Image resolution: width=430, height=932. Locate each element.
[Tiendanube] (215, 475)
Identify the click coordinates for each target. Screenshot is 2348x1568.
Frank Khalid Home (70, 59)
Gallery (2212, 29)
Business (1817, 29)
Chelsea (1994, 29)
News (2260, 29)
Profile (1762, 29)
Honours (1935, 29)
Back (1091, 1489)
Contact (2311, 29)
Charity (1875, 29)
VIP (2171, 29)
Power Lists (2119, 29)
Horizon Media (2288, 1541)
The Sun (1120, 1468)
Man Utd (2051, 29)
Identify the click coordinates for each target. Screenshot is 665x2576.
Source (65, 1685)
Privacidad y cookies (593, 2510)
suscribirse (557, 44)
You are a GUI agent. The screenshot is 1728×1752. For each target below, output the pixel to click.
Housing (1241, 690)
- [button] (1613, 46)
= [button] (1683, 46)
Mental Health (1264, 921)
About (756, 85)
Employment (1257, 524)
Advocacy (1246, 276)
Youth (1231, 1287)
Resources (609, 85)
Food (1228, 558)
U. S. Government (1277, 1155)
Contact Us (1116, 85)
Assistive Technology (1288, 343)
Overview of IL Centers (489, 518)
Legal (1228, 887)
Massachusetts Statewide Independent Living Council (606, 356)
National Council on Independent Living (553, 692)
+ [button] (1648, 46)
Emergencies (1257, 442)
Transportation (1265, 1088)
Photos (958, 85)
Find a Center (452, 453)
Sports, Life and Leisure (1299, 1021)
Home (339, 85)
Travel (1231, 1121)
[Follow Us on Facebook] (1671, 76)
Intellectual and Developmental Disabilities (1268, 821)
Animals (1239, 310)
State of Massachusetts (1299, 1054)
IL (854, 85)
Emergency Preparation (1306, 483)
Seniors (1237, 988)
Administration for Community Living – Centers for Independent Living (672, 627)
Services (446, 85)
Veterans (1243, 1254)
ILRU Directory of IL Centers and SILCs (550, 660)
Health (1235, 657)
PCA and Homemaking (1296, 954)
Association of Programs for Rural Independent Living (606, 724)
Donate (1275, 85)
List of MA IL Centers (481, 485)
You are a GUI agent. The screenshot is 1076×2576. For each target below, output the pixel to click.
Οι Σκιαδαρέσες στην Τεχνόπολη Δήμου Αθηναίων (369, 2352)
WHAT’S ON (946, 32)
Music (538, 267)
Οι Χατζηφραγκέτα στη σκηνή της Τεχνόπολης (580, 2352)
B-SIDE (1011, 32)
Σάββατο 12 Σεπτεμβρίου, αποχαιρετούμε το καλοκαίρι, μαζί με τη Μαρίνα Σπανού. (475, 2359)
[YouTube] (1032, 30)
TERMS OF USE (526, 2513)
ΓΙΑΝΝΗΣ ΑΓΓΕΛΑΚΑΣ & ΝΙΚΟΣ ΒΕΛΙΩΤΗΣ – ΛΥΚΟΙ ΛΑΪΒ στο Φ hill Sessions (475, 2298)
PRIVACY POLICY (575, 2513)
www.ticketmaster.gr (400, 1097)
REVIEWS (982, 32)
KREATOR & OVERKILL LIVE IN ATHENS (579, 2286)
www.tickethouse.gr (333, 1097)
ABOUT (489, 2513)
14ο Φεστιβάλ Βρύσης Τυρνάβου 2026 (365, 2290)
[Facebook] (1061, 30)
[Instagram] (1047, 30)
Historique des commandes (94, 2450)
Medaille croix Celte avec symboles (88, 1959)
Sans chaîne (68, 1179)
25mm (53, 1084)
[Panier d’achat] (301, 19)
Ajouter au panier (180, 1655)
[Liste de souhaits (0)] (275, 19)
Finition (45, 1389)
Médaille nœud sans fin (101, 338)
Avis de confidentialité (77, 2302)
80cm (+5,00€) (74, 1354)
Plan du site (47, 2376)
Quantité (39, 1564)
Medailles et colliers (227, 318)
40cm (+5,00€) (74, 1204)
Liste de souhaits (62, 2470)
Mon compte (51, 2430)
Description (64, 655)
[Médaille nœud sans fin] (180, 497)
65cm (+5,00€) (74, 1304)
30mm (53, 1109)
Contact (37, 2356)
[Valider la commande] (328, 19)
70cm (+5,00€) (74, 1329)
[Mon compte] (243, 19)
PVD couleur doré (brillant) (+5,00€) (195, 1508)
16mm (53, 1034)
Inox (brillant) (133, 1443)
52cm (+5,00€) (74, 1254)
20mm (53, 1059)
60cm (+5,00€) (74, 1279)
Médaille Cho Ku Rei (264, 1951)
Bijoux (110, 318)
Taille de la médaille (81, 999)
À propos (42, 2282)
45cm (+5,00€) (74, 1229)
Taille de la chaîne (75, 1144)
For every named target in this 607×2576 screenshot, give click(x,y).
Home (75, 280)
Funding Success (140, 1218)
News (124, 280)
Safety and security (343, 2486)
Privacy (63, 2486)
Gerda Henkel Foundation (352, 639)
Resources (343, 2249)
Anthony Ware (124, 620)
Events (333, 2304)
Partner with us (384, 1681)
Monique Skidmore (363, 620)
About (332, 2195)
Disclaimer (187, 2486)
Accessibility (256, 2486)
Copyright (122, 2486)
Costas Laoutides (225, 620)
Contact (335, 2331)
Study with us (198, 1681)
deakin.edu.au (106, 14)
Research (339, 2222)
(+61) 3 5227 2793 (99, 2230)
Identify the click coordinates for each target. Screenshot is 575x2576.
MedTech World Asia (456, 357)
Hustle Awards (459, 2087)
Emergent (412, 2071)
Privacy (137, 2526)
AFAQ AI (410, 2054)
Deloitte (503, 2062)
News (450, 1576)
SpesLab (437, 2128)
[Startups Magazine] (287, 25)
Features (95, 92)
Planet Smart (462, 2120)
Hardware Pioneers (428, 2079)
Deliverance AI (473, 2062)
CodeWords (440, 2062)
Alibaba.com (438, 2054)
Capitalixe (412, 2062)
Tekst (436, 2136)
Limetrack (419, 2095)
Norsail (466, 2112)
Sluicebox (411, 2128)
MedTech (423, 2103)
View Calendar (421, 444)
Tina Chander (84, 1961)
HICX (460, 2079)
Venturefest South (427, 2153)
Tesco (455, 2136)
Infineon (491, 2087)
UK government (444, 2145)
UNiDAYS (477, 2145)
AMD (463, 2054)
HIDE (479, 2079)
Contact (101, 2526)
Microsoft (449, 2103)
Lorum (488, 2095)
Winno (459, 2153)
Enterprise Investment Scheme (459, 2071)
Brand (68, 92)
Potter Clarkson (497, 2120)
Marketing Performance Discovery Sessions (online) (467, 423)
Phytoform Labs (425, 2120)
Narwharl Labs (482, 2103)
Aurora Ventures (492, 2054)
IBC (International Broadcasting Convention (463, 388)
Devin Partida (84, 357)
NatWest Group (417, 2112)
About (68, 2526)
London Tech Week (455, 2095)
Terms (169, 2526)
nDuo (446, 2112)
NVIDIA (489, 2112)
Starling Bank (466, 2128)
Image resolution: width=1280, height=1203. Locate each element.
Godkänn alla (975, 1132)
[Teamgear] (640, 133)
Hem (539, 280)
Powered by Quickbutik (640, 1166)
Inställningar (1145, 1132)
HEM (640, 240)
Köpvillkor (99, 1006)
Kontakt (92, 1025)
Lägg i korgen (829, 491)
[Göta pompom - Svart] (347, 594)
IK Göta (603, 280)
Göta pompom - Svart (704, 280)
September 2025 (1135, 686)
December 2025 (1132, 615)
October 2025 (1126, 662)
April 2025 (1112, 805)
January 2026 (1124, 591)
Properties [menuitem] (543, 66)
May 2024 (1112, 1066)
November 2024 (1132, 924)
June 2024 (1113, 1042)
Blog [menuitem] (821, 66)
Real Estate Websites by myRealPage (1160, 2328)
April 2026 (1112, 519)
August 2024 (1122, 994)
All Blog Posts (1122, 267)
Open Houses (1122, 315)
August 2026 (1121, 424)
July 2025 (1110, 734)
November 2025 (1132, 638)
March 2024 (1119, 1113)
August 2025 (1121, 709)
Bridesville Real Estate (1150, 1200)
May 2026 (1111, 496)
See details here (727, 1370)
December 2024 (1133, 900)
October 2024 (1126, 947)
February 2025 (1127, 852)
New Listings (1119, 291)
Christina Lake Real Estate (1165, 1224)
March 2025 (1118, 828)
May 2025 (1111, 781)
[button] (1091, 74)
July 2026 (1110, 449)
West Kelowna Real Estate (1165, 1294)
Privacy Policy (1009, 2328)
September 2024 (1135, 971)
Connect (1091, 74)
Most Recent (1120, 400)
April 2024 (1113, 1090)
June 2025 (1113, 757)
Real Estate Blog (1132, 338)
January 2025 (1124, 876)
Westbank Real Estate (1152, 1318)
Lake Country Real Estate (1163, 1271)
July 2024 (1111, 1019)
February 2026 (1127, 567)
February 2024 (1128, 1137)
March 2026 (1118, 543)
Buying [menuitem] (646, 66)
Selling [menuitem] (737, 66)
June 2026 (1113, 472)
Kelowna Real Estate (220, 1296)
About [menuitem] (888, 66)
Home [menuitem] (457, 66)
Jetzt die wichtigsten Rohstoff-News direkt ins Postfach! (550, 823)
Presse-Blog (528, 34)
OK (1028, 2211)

-*-

The problem:
The required answer is each line of the entries containing the string "target".

Solution to the exercise:
Identify the click coordinates for each target. Screenshot is 2348x1568.
Identify the click coordinates for each target. Screenshot is 665x2576.
You are a GUI agent. The screenshot is 1728×1752. For each target below, output the pixel to click.
You are a GUI agent. The screenshot is 1076×2576. For each target below, output the pixel to click.
For every named target in this 607×2576 screenshot, give click(x,y).
Identify the click coordinates for each target. Screenshot is 575x2576.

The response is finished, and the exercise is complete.